Preparation works of the floor plate

Published by Web Master on

In case you have missed it, construction works of the Nile Institute Rwanda have started & are progressing at a steady pace. While last time the Groundworks & base Foundation works were documented, this time we’re moving on to the advanced foundations in preparation of the floor plate.

May 1st - Connection trenches
May 2nd - Trench overview

After preparing the 36 underground columns, the workers started digging the connection trenches. These could only be dug until the hard soil is reached; the depth of the 3 trenches in the longitudinal direction – like their column depths – differ from each other. The 12 transverse trenches are all the same, providing sufficient depth to ensure stability. This is especially crucial considering the varying soil hardness of the embankment toward the valley.

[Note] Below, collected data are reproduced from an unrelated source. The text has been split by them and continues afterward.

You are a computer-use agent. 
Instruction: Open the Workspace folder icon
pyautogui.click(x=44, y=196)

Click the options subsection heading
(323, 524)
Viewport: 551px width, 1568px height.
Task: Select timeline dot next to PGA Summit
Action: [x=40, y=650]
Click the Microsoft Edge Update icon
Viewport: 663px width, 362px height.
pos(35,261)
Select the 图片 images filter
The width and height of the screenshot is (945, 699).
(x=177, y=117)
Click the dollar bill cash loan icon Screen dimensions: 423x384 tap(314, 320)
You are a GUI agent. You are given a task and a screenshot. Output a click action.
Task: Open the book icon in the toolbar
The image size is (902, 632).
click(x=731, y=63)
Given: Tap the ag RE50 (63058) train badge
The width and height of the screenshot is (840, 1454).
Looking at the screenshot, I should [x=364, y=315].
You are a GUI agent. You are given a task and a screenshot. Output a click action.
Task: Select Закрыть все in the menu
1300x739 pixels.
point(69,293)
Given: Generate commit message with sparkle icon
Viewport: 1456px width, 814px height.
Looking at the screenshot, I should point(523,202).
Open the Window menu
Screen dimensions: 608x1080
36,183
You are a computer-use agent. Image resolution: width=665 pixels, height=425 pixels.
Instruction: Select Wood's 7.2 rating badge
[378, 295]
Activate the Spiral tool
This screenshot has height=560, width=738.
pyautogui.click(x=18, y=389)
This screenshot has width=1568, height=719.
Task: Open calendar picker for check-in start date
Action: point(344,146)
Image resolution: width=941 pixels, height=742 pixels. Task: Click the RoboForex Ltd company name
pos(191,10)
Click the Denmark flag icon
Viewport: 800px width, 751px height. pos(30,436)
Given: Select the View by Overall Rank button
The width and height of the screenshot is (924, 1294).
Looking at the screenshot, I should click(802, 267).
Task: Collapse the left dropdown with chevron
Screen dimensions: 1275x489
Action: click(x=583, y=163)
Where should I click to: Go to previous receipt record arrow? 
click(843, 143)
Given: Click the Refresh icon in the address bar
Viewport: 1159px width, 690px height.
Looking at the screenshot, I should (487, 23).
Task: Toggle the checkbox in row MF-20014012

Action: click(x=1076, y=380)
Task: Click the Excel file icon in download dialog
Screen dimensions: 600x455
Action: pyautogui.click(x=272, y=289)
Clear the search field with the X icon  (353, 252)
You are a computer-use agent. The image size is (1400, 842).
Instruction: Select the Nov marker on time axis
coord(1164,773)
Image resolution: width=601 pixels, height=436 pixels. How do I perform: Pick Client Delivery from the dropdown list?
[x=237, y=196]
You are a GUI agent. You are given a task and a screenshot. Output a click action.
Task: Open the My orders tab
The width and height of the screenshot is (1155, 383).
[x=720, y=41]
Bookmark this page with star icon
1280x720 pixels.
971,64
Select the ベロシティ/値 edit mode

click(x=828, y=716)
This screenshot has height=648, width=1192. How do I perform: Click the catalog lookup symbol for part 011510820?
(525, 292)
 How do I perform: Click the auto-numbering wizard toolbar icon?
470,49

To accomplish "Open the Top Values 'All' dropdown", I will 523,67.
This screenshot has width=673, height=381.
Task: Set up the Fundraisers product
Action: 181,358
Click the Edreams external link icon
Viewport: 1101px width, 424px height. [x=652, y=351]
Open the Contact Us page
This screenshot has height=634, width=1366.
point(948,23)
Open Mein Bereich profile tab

Rubble is used to fill the trenches, again, heights – at which the foundation ring beams are subsequently cast – will fluctuate. In the transverse trenches, a 50 cm high foundation beam is provided on top of the rubble (variation of stones); the foundation beams in the longitudinal direction are only 15 cm high with the exception of the trench on the valley side, which is also 50 cm. The end result is that all ring beams at the same height will support the 15 cm thick floor plate.

April 24th - Preparation of foundation pillars
May 4th - Stone foundation walls

The reinforcing steel of each beam protrudes at the top so that the floor plate that comes on top is firmly anchored. The formwork of the foundation beams is not provided in wood because of the difficulty in propping it up, masonry is provided.

Finally, the base of the floor slab itself is prepared. It is excavated to a solid foundation, then there is a layer of sand, then rubble and finally just below the floor slab a layer of cement of 3 to 5 cm. The pouring of beams and floor plate can now begin.